Chapitre 3 - La gestion des déchets
ménagers à Besançon
I. Mémoire locale
Pour mieux comprendre le contexte institutionnel dans lequel
s'ancre la gestion des déchets à Besançon, il est
nécessaire de s'intéresser à la « mémoire
locale » de la gestion des déchets ménagers76.
D'une façon générale, nous pouvons d'abord repérer
certains traits caractéristiques non exhaustifs qui dessinent l'ethos de
la ville en matière de politiques environnementales :
· La tradition socialiste de la mairie de
Besançon a permis d'assurer un « continuum politique »

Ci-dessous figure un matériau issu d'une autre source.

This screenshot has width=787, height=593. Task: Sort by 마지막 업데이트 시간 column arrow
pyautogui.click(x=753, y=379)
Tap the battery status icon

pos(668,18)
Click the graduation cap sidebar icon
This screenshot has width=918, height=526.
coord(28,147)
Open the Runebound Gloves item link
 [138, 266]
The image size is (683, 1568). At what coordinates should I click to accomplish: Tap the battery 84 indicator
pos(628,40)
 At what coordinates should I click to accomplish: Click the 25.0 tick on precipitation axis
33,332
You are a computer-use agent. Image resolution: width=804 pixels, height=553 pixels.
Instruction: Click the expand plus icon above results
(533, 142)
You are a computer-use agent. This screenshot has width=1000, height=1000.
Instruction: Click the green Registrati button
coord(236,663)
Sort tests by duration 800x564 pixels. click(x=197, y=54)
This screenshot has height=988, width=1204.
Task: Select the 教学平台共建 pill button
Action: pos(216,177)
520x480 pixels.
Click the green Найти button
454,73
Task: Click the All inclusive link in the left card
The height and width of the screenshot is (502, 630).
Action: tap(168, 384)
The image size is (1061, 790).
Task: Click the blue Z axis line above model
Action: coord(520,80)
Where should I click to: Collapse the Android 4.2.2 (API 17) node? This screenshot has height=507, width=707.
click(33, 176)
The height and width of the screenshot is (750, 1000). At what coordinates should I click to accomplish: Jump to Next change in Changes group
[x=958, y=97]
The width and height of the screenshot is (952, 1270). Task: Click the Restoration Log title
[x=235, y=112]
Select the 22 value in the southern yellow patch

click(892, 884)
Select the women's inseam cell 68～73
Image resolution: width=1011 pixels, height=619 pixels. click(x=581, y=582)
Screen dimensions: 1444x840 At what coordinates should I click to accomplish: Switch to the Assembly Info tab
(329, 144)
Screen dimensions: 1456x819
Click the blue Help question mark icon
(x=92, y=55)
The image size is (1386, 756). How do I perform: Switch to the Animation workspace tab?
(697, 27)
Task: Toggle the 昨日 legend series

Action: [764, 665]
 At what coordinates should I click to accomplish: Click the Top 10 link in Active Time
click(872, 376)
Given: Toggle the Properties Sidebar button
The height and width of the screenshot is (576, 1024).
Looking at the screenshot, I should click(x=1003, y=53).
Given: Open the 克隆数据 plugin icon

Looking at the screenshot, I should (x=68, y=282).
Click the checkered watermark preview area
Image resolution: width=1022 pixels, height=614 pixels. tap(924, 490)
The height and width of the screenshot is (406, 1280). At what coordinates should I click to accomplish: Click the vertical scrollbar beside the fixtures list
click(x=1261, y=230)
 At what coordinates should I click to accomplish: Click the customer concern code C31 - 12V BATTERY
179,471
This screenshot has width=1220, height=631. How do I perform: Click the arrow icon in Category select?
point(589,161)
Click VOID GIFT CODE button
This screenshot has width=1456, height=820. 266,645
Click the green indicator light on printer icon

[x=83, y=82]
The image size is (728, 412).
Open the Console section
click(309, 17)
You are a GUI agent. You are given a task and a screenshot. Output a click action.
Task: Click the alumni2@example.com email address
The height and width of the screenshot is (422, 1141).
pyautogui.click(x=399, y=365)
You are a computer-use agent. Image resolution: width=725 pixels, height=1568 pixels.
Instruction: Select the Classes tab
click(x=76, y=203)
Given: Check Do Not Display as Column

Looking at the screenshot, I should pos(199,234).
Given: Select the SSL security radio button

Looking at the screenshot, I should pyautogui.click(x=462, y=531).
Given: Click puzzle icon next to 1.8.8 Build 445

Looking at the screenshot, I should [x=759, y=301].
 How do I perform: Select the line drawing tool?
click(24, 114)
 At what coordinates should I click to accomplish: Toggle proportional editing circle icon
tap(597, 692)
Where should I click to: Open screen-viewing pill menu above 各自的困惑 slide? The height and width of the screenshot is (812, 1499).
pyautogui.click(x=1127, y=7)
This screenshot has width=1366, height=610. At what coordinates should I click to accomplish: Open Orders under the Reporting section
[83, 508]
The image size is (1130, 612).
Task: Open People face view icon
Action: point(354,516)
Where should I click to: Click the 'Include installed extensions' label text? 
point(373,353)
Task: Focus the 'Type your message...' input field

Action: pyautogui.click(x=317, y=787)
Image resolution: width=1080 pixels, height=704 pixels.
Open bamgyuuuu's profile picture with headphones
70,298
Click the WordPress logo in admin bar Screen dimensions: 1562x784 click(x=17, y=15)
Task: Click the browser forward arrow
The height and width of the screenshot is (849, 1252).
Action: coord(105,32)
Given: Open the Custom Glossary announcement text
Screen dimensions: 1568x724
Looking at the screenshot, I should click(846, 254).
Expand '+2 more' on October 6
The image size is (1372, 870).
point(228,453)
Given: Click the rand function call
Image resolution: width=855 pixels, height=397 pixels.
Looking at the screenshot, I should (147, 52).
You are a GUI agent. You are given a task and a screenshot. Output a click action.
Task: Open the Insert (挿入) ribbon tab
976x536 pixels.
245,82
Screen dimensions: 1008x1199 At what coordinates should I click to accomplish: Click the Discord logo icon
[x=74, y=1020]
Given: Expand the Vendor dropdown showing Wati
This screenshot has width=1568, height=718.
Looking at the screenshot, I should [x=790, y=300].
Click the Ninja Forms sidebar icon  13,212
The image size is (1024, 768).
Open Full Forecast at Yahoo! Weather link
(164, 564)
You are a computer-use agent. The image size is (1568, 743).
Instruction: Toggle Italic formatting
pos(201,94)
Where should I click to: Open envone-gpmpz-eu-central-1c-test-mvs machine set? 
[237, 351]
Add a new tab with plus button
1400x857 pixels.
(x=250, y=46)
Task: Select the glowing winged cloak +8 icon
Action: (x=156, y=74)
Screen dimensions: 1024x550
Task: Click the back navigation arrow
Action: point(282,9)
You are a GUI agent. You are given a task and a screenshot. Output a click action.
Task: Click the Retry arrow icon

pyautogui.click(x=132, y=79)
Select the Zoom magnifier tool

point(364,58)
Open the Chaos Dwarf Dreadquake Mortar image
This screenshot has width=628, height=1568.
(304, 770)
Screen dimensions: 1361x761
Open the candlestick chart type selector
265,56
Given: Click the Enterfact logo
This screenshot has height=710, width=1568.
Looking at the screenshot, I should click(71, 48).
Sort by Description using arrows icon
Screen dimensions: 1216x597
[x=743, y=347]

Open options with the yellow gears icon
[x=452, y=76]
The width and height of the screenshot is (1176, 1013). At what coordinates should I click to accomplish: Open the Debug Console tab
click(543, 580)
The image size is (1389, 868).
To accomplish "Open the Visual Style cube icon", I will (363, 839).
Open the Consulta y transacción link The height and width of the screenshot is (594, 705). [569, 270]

favorable au développement de projets fédérateurs et
novateurs en matière de développement durable77 ;
· Le rapport très singulier de la ville de
Besançon à l'environnement : avec ses sept collines verdoyantes
et le Doubs, Besançon est résolument une ville ouverte sur la
nature qui promeut son statut de « première ville verte de France
» accordé à diverses reprises par des enquêtes de
quotidiens français ;
· La promotion de Besançon comme terre
d'innovation, tant sur le plan technique que sur le plan
social78.
En fait, à travers l'instauration de la redevance
incitative, nous assistons aussi à la démonstration de
l'exemplarité et à l'affirmation de l'identité
singulière de la commune de Besançon.
Afin de retracer, plus spécifiquement,
l'émergence et la structuration du SPED bisontin nous nous appuyons
principalement sur les travaux de Denis Guigo79. Ce bref rappel
76 « L'action publique en développement durable
s'inscrit dans des espaces de contraintes, qui ne correspondent pas uniquement
à des variables socio-politiques (tel le portage des dossiers par les
élus) mais aussi à des éléments morphologiques ou
socio-économiques, portant la trace d'un certain passé, de longue
durée, qui imprègne le territoire. ». HAMMAN Philippe, BLANC
Christine, op. cit., p. 195.
77 La REOM au volume du bac a été
instaurée en 1999 lorsque Robert Schwint était maire (1977-2001)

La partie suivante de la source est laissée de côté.